Dalam ilmu psikologi kita mengenal banyak gangguan kejiwaan, salah satunya adalah Skizofrenia. Apa itu Skizofrenia? Skizofrenia merupakan gangguan penyimpangan berpikir, merasakan, berperilaku, dan berbicara. Skizofrenia membuat seseorang hilang kontak dengan realitas, karena mereka sulit untuk membedakan mana dunia nyata dan dunia khayalan. Hal ini dikarenakan gejalan Skizofrenia mencangkup pengalaman psikotik, seperti mendengar suara-suara tidak berwujud, halusinasi, atau delusi.
Penyebab Skizofrenia sendiri tidak bisa di ketahui dengan pasti, namun kombinasi genetik, lingkungan, serta struktur dan senyawa kimia pada otak yang berubah, mungkin berperan atas terjadinya gangguan.
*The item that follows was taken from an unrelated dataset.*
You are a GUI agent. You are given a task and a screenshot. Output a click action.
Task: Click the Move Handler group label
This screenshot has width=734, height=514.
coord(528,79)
Selain itu gangguan organik akibat penggunaan obat-obat terlarang juga dapat memicu Skizofrenia. Sehingga setiap orang beresiko untuk mengalami Skizofrenia.
Gejala Skizofrenia adalah : Delusi, Halusinasi, Tidak menunjukkan respon emosi saat berinteraksi, Menanggapi suatu hal tidak pada tempatnya, emosi tidak stabli, tiba-tiba tertawa atau menagis, Disorganisasi pembicaraan, seperti topik pembicaraan yang tiba-tiba lompat dan tidak logis dalam berbicara.
Skizofrenia ada 9 macam yang dilihat dari gejalanya meluputi :Shizoaffective Disorder, Katatonik, Disorganized Skizofrenia atau Hebephrenia,, Childhood Onset, Paranoid, Undifferentiated Schizophrenia, Schizophrenia Residual, Simple Schizophrenia, dan Schizophreniform Disorder.
Penderita Skizofrenia mungkin bisa sembuh tetapi tidak dapat pulih 100 persen, dengan bantuan obat-obatan, kekambuhan dapat dicegah. Penaganan Skizofrenia adalah dengan Electroncunvulsive Theraphy (ECT), obat-obatan antipsikotik, serta terapi individual, kelompok, dan keluarga.
Pentingnya dukungan dan kasih sayang dari keluarga atau orang terdekat, serta tetap memngkonsumsi obat sesuai dengan dosisnya, penderita skizofrenia dapat hidup dengan normal.
Setiap orang memiliki pandangan yang berbeda-beda dan kepercayaan yang berbeda-beda pula, mengenai indigo, ada yang mengaikan hal ini dengan bakat, anugrah, kelebihan yang bersifat spritual. Tetapi ada sebagian orang yang mengganggp indigo adalah gangguan kejiwaan.
Tentu saja pandangan orang tersebut tidaklah salah, hal ini dikarenakan indigo mungkin saja memiliki gejala yang mirip dengan gangguan kejiwaan salah satunya adalah skizofrenia, kepekaan yang tinggi membuat indigo bisa melihat, mendengar, dan berkomunikasi dengan makhluk astral. Orang lain akan mengganggap indigo berhalusinasi, delusi, dan mungkin emosi yang tidak stabil.
Indigo dapat berinteraksi dengan makhluk astral, sedang orang di luar indigo tidak bisa melakukannya. Orang di luar indigo akan menganggap indigo memiliki gangguan kejiwaan skizofrenia. Padahal ada parameternya yaitu apakah masih berkontak dengan realita atau tidaknya, bila menarik diri dari lingkungan dan berimajinasi yang jauh dari realita. Perlu diwaspadai jika begitu karena ada kemungkinan memiliki gangguan kejiwaan skizofrenia. Sehingga jangan langsung menilai bahwa orang itu memiliki gangguan kejiwaan skizofrenia sebelum melihat paremeternya, bisa jadi mereka adalah indigo.